Write out every one of the items below word for word, but leave out the pictures.

PROVIDED RECORDS -
---
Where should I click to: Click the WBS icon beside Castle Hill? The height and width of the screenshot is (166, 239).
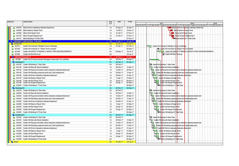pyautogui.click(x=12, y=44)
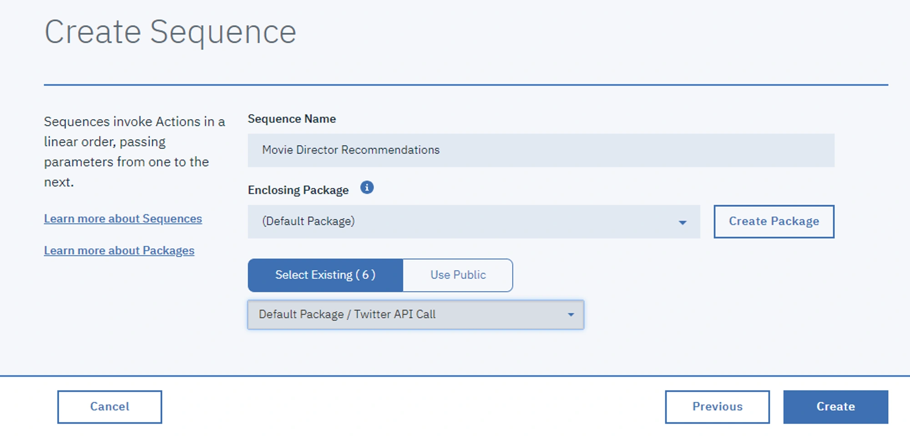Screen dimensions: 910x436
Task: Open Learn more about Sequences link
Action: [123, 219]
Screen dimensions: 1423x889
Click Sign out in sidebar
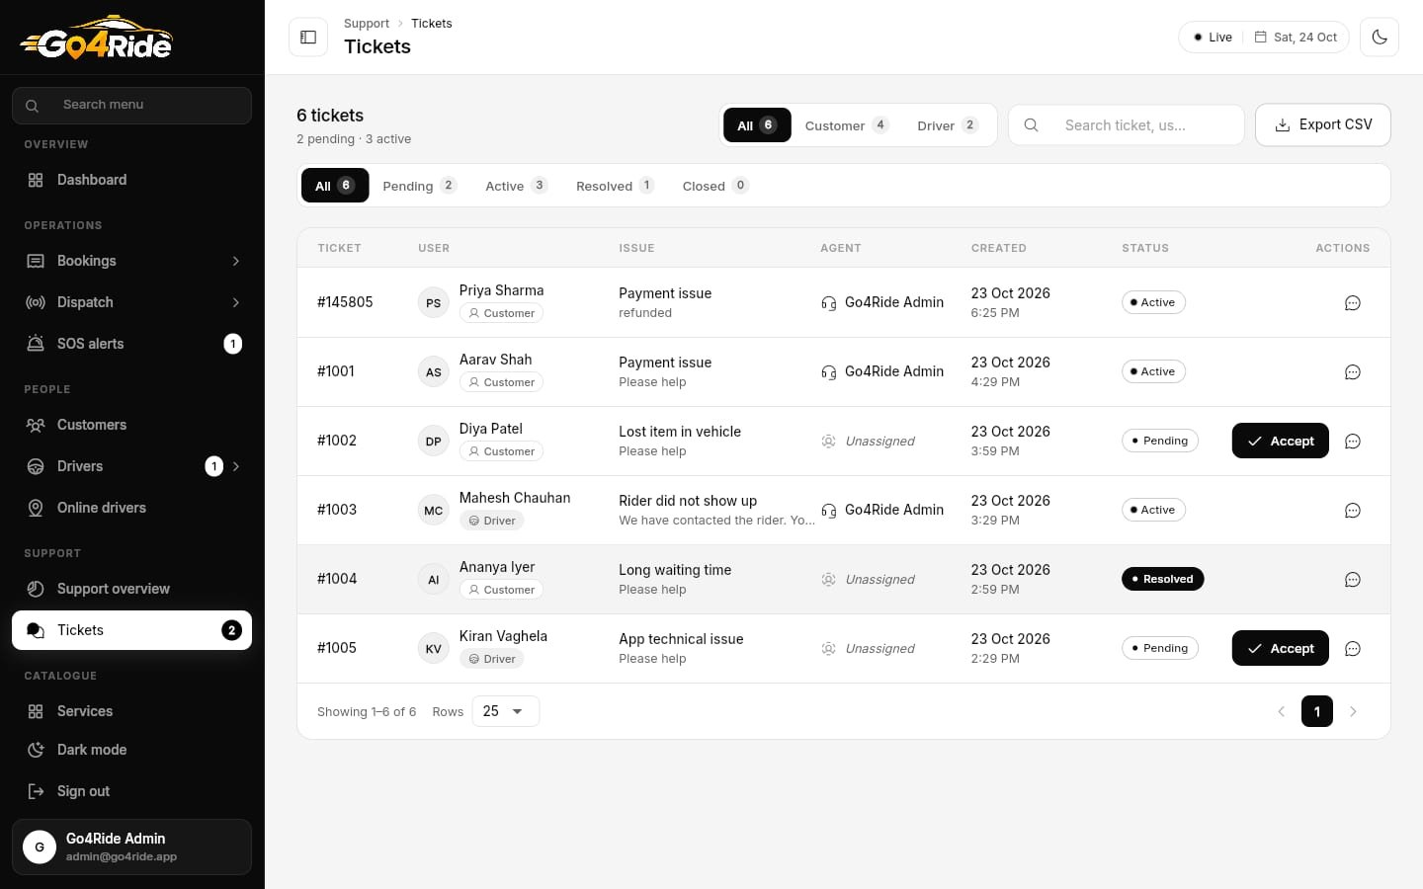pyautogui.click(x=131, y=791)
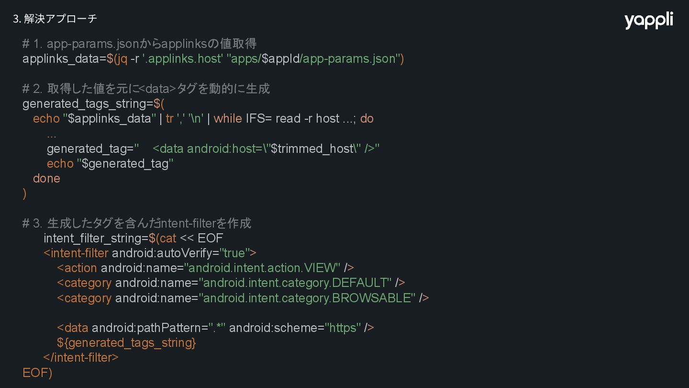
---
ANSWER TO THE PROBLEM -
Where should I click to: Click the WBS icon beside Castle Hill? The height and width of the screenshot is (166, 239).
pyautogui.click(x=12, y=44)
Screen dimensions: 910x436
Task: Open Learn more about Sequences link
Action: [123, 219]
Screen dimensions: 1423x889
Click Sign out in sidebar
pyautogui.click(x=131, y=791)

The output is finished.